DEINE AUFGABE:
Gib aus dem Text über LinkedHashMap und ArrayList einen Abschnitt Wort für Wort wieder. Setze bei den Worten „Demnach: Wenn nur“ ein und höre nach „der Größe vorbelegen.)“ auf.

VORLIEGENDER TEXT:
LinkedHashMap und ArrayList haben zwei völlig unterschiedliche Aufgaben.

a) wenn du schnell assoziierte Werte zu einem Schlüssel haben möchtest: HashMap

b) wenn du die Reihenfolge beim Einfügen brauchst und auf Postionen zurückgreifen möchtest: ArrayList

c) wenn die Reihenfolge UND schneller Schlüsselzugriff nötig ist, nutzte LinkedHashMap. Diese Doppelfunktion hat aber ihren Preis

Demnach: Wenn nur die Reihenfolge wichtig ist, bzw. vielleicht das sogar nicht, sondern einfach nur ein Container zu ablaufen, dann ist ArrayList die beste Wahl. (Vorher mit der Größe vorbelegen.)

Grüße

 Christian


----------



## Marco13 (27. Sep 2010)

d) Wenn Reihenfolge, schneller Schlüsselzugiff UND indizierter Zugriff nötig ist, bist du gescrewed 

Dann muss man sich eben was überlegen...

EDIT: Ach, indizierter Zugriff wird hier gar nicht gebraucht... da hab' ich wohl den Thread verwechselt  Aber wie es mit LinkedHashMap gehen würde, steht ja oben schon


----------

ERFASSTE DATEN:
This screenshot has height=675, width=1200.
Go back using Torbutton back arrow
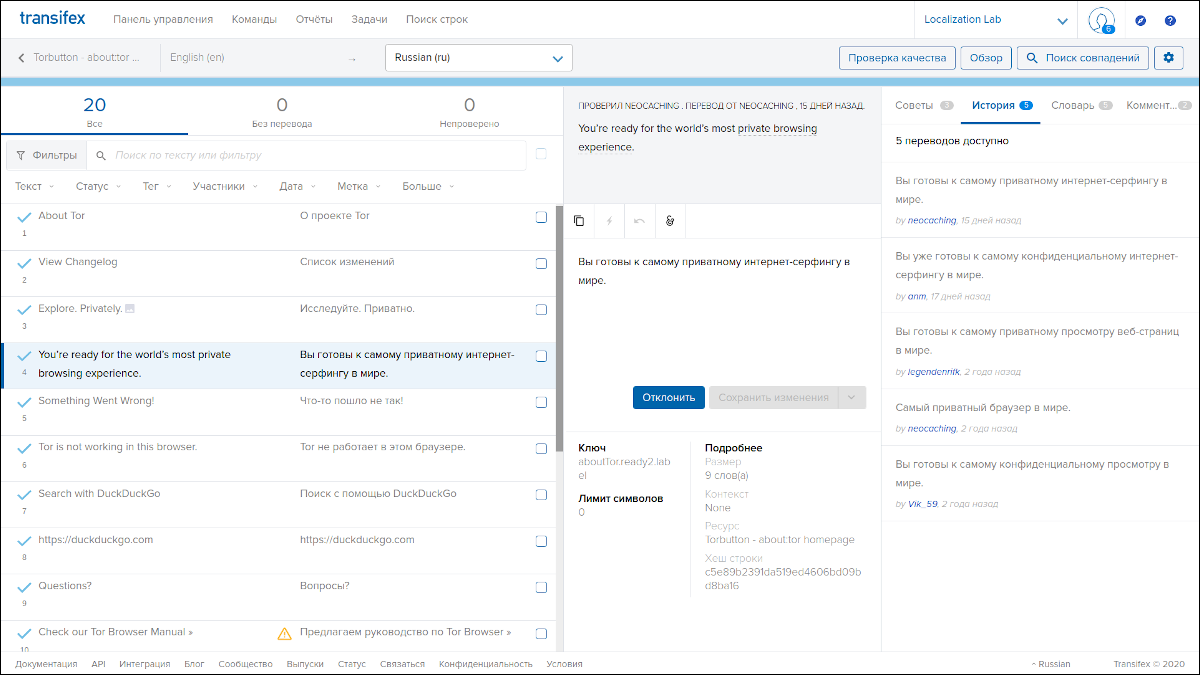click(x=21, y=58)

ERGEBNIS DER ÜBUNG:
Demnach: Wenn nur die Reihenfolge wichtig ist, bzw. vielleicht das sogar nicht, sondern einfach nur ein Container zu ablaufen, dann ist ArrayList die beste Wahl. (Vorher mit der Größe vorbelegen.)